Text block ▸
--- Start ---
Such ENTITY represents all taxonomy of a vocabulary.

Thus, glossar•ization is mainly a process of attributations on concepts & terms with meaning and instruction,

  1. where to localize (~Lineage),
  2. how to understand (~Literacy),
  3. how to enter (~Guide)

        data.

Instructions are deliverables in form of policies, principles, manuals, procedures, guidelines, etc. The main objective of in•struct•ions is to structure vocabularies and to show users the way out of the maze of vocabularies.

However, glossar•ization is also to picture the pre-positional cases and the pro-positional measures.

Comprehensively, the business data glossary is built on:

  1. Case
  2. Concepts
  3. Terms
  4. Data Lineage
  5. Data Literacy
  6. Data Entry Guide

The expectations to such data glossary are:

  1. Record of transparent and plain business language
  2. Reconciled, consistent labeling of concepts & terms
  3. Accurate maintenance of concepts & terms
  4. Sharing of consistent vocabulary among all business units
  5. Socialized verbalization of concepts & terms
  6. Well-trained network-affine Data Stewards and empowered Data Office
  • Concepts & terms are transferred to logically built data models.
  • Concepts & terms are renamed in the logically built data models to entity-instance & entity-type / class.
  • Concepts & terms build relations through attributes.

Know-how: "Create a business  glossary and extend to a catalogue if required."

ENTITY and its symbolism by Wittgenstein

ENTITY and its symbolism by Peirce

Entity and its taxonomy by practice:

  • ENTITY name = Hiking equipment =  {case, concepts, terms} = {hiking, adventure, tools}.
  • Once the glossary has been enriched with lineage, literacy, and entry guide a glossary can be shaped to a catalogue with order-IDs.
  • The whole conceptual schema of business glossary (vocabulary + structure) is sometimes also called  semantic model.


There are 2 different meanings of the term entity:

  1. ENTITY as set of symbols: {case, concept, term}
  2. Entity as a unity of a table: {row, record, tuple, function, object, instance}

WHAT is DG

- the model•ization


Recall about Model, Schema and Table:

  • A model is a mental / spiritual process / picture of reality. It is captured with a schema of an ENTITY, i.e. schema is a deliverable of a model•ization.
--- End ---
What this exercise asks ▸
a. In the data glossary text, shorten the paragraph that begins "Instructions are deliverables" and keep its main facts.
b. Carry on the data glossary text, starting after its final sentence.
The material after this line has no role in the work here.

Source data ▸
--- Start ---
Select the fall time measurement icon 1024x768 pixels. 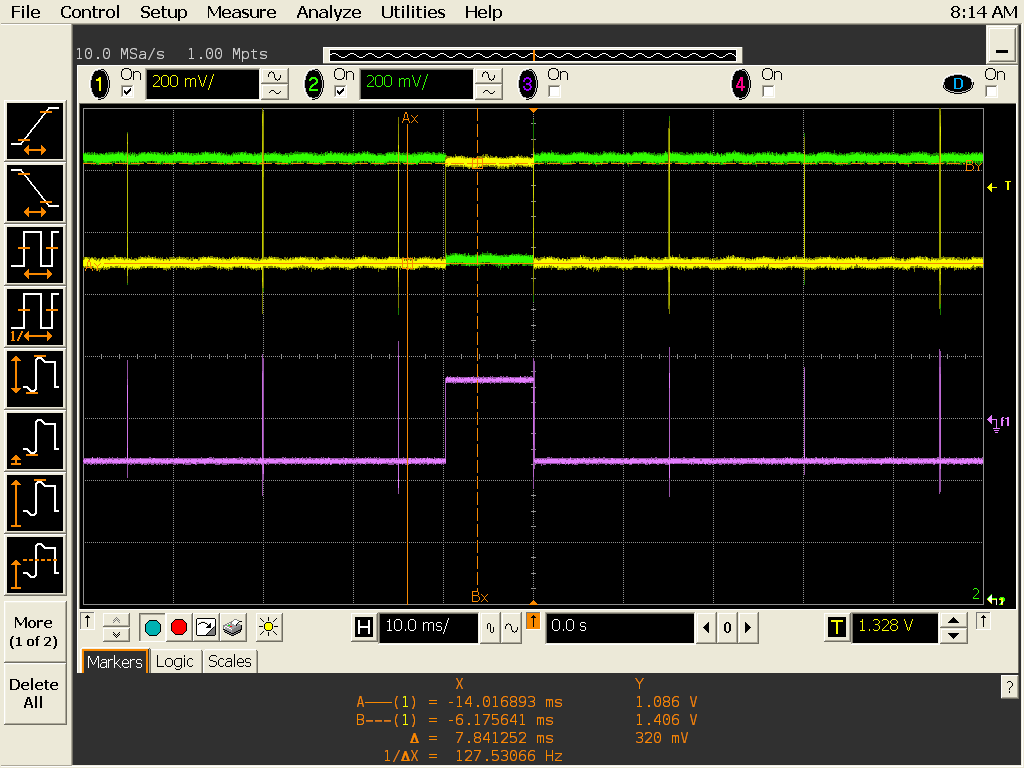(36, 193)
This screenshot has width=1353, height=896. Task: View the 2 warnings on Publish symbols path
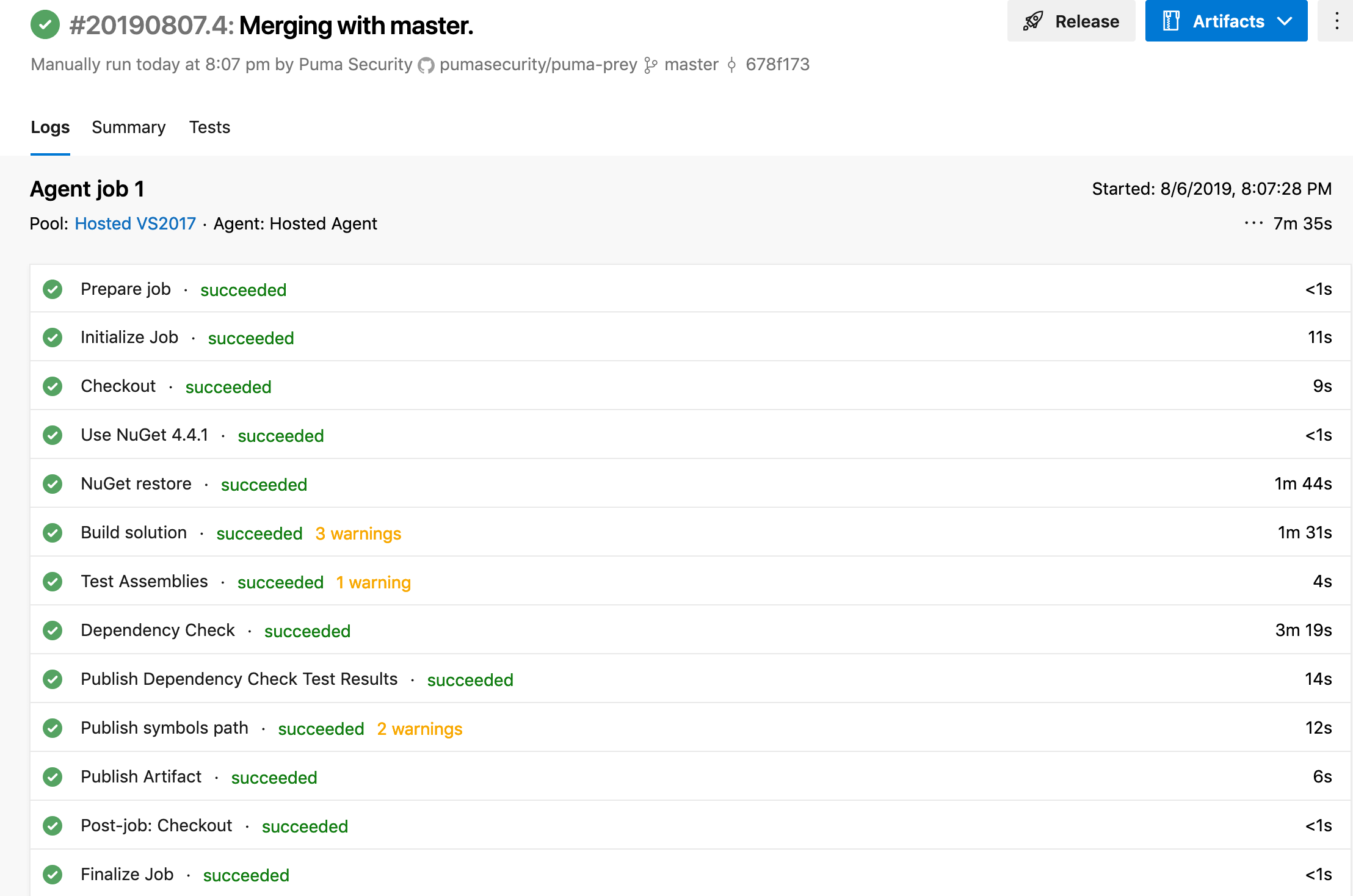419,729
--- End ---
Results of the exercise ▸
a. Instructions are deliverables such as policies, principles, manuals, procedures and guidelines. Their main goal is to structure vocabularies and help users find their way out of the maze of vocabularies.

b.
  • The quality of the picture depends on 2 capabilities:
  • Experiences that have been practiced before
  • Representational (thus only logic) power of reality, where someone builds links between facts, so-called atomic facts / states of affairs. Representational powers are utilized to replicate the reality as much as possible.
  • A model is like creating a painting by numbers i.e. digits: 
  1. Measure the real object that you want to transfer to your canvas mentally
  2. Segment a canvas into mosaics and map the proportions of the mosaics to reality
  3. Shape the objects of each mosaic with a  punctuation that replicates / maps reality and besides physicality includes contrast, depth, sharpness, greyscale, colorfulness, etc
  4. Digitize each mosaic dot through consecutive numbering
  5. Identify and accentuate the dots of the mosaics that need to be coupled for a full picture of reality.
  • A table is a break down of entities in its attributes / properties. It is a subordinate of a schema. Tables contain vocabularies and inner relationships. Relationships to other outer columns, and tables are anchored through artificial relation keys. This is also where AI is domiciled.


In practice all logic business data ENTITY needs to be  visualized by IT table vocabularies.

1. Basic Data Solution Designs:


Map the business glossary ENTITY's schema with the physical DBMS schema (Data Base Mgmt. System) without (logic) model between in order to conduct data integrations. Transfer the data from data glossary to data base with an ETL-Tool of your choice.


This approach would raise several problems along:

  1. Lots of mappings would be required with tremendous effort of maintenance in case of changes on source business glossary system and physical target DBMS.
  2. Data presentations would need ongoing customizations of the physical presentation layers.
  3. Radical changes or full replacements of target DBMS technology would require complete re-designs (and re-mapping) of integration architectures.
  4. DBMS downtimes would interrupt operations.


Such inefficient peer-to-peer-architectures call for logical intermediate layers, i.e. data solution designs with a logic that is . . .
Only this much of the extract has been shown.